Ein paar kleine Anmerkungen habe ich aber dennoch:

1. Mit den Kommata hast du es wohl nicht so. Mal setzt du sie bei einem Relativsatz (beispielsweise) mal nicht. Scheint also nicht Unwissen zu sein, sondern einfach Luschigkeit.

2. Nach meinem Geschmack verwendest du das "und" zu häufig. Vielleicht das eine oder andere Mal durch einen Punkt ersetzen.

Nur das Licht kann noch schneller sein.
Alle Formen von elektromagnetischen Wellen und Impulsen breiten sich mit Lichtgeschwindigkeit aus.
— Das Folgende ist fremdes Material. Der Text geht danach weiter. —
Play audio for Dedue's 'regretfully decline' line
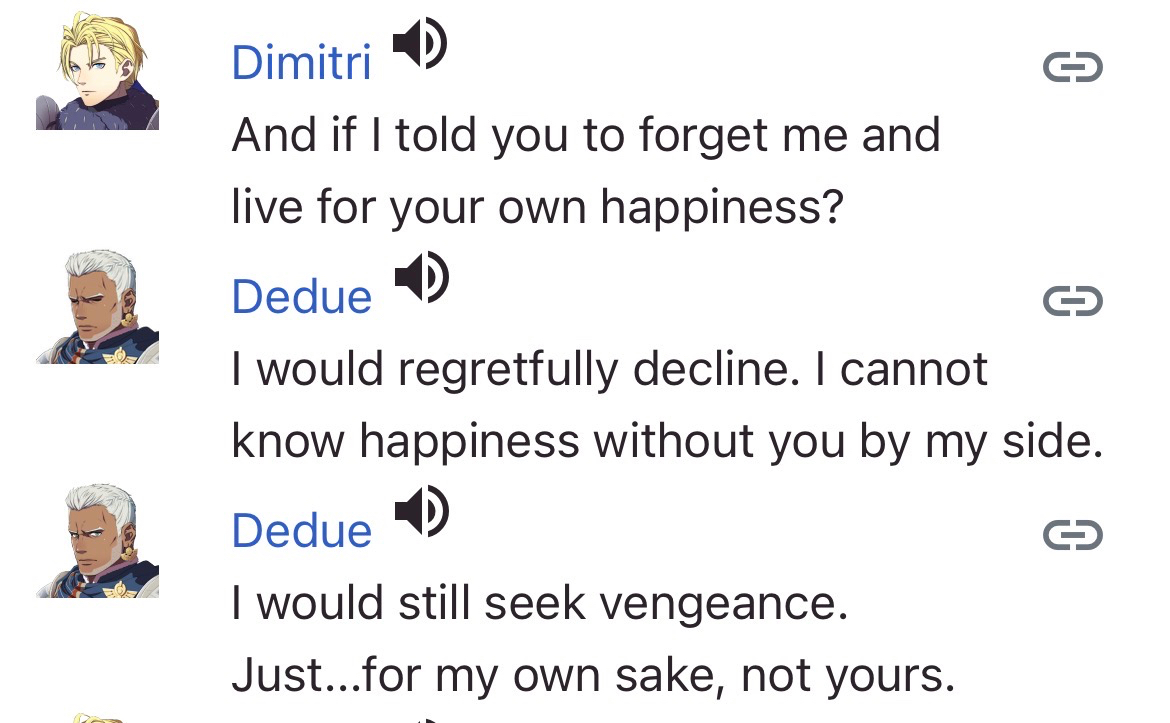Viewport: 1170px width, 723px height. pyautogui.click(x=421, y=278)
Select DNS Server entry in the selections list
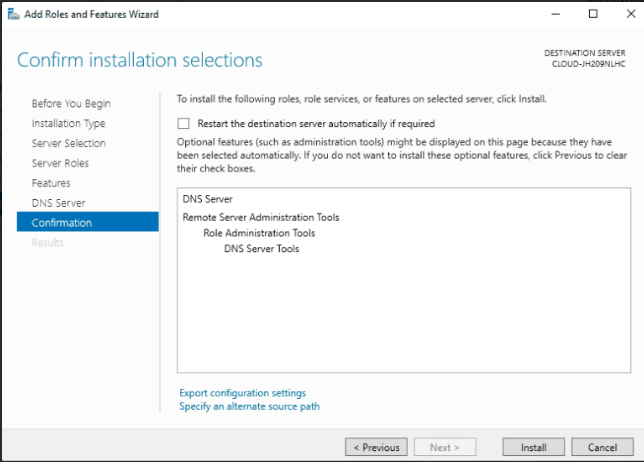644x462 pixels. [207, 199]
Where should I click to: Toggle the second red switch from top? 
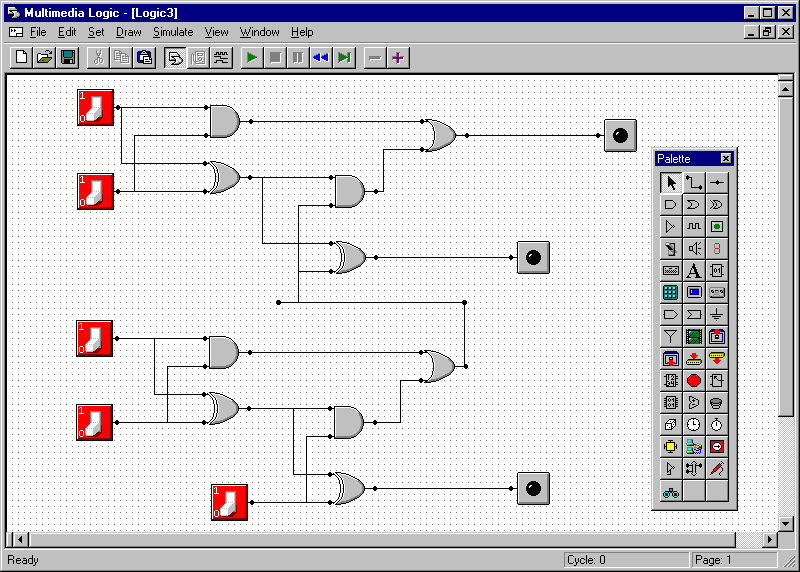tap(96, 190)
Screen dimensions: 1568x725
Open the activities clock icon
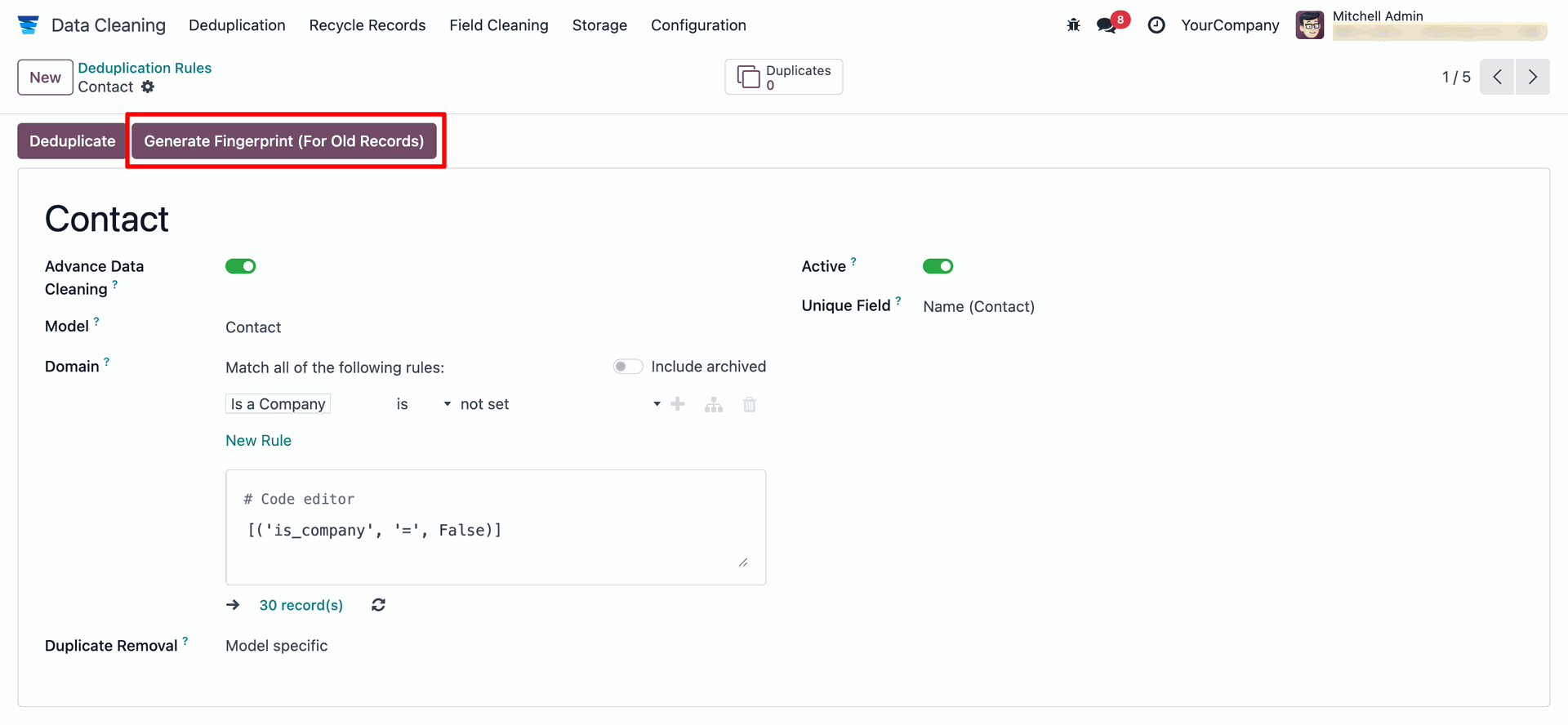pyautogui.click(x=1156, y=25)
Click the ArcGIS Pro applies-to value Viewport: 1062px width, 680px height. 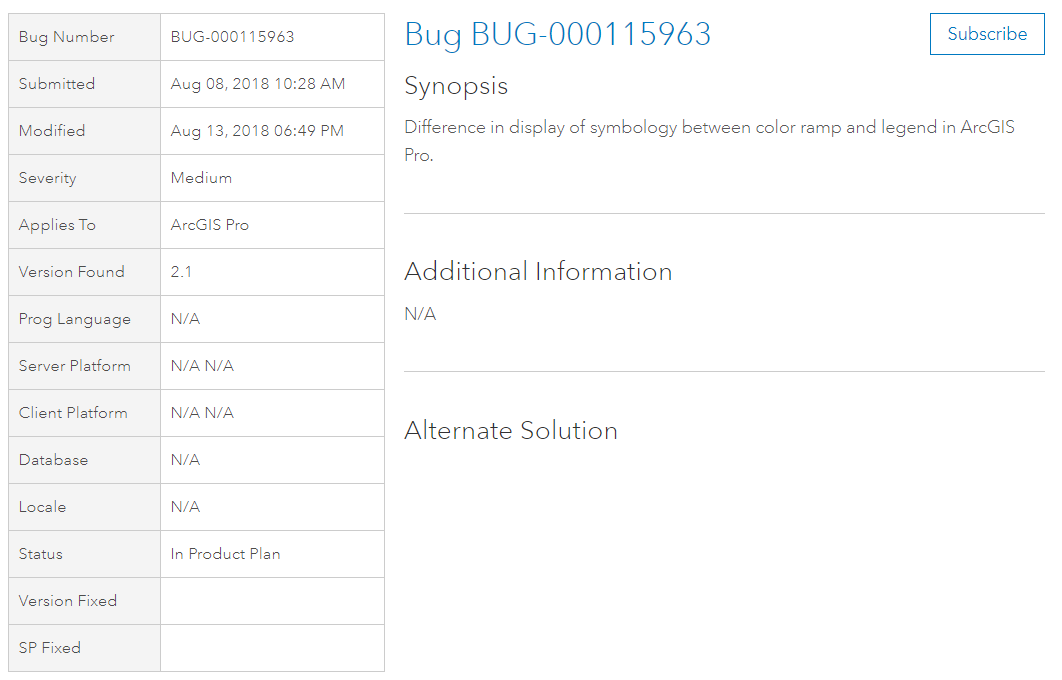click(x=210, y=225)
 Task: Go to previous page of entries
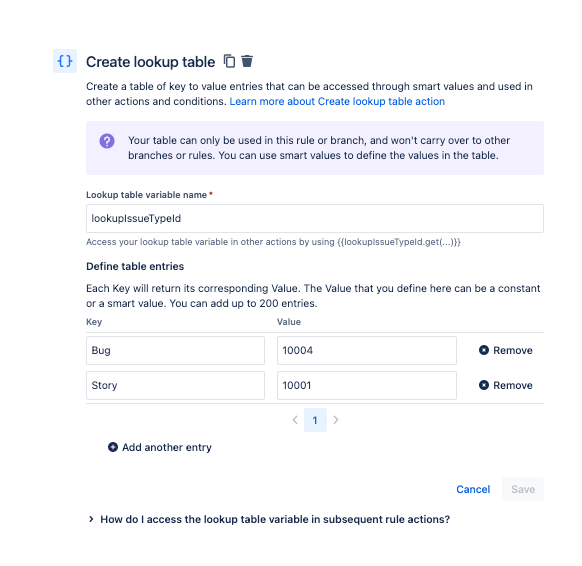[x=295, y=420]
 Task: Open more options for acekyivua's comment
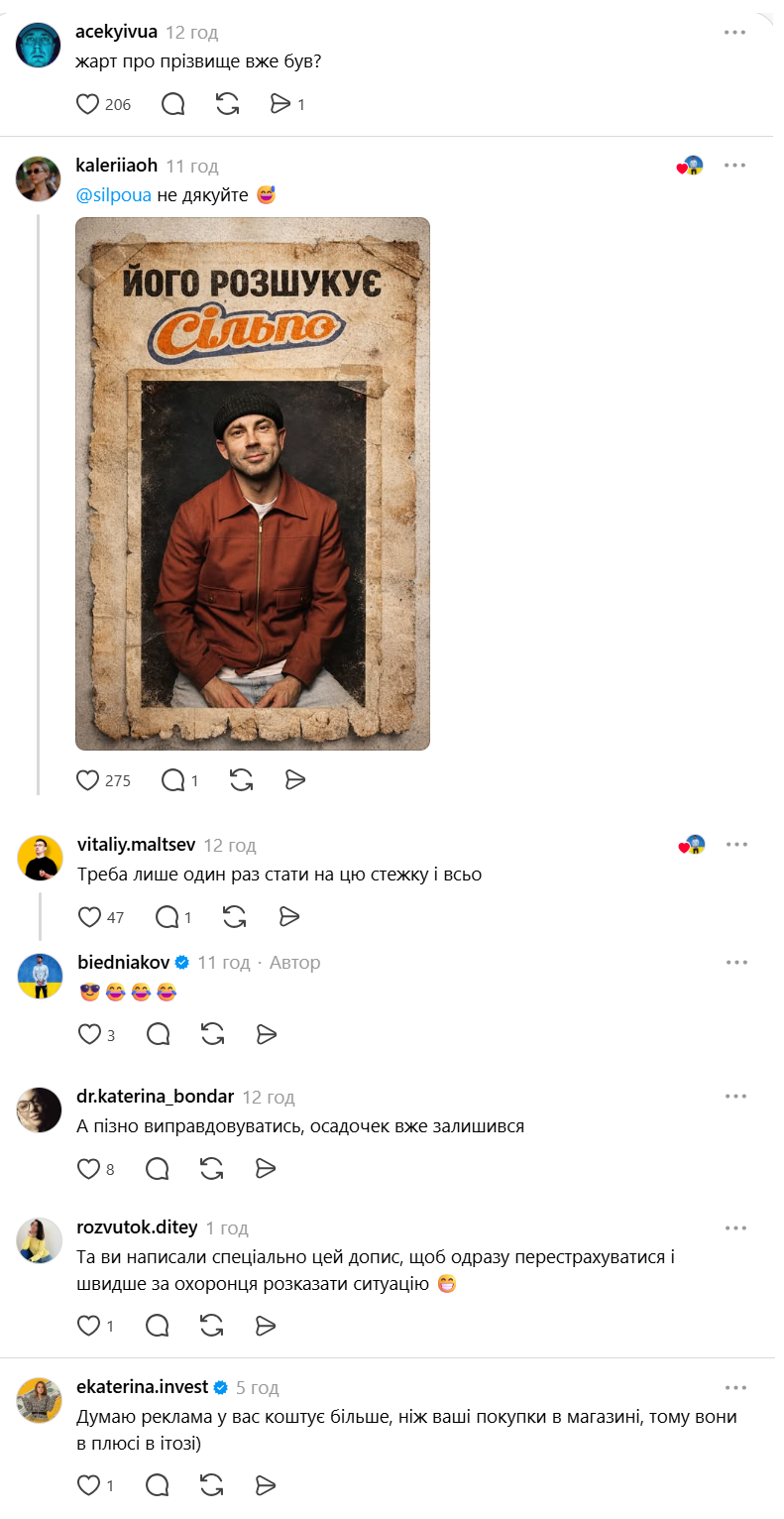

Wie kann da das Licht noch schneller sein?

konnte ich eine tote Katze einen Meter neben dem Pfad erkennen.
... sah ich eine tote Katze, klingt nicht ganz so kompliziert.

In diesem Moment bekam ich ein Pfeifen in den Ohren, ein Flimmern vor den Augen und leichte Kopfschmerzen.

Schwache Formulierung, vielleicht:
Plötzlich pfiff es in meinen Ohren, vor meinen Augen flimmerte es. Mein Kopf dröhnte (schmerzte).

Entsetzlich heller Rauch stieg auf
Wieso entsetzlich hell? Das "entsetzlich" stört hier irgendwie. Auf der anderen Seite, ist der Rauch bei brennenden Kadavern nicht unbedingt hell, weil durch die Feuchtigkeit der Körper nicht komplett verbrennt und viele Rußpartikel und andere Stoffe aufsteigen.

dass ich ohne jegliche Entschlossenheit, die von mir aus gekommen wäre, gehandelt habe.
Komplizierte Konstruktion. Er hat nicht aus eigenem Antrieb gehandelt, oder als ob ihn ein anderer gesteuert hätte.

Dennoch: Trotz der vielen Anmerkungen, war der Gesamteindruck positiv. Weiter so!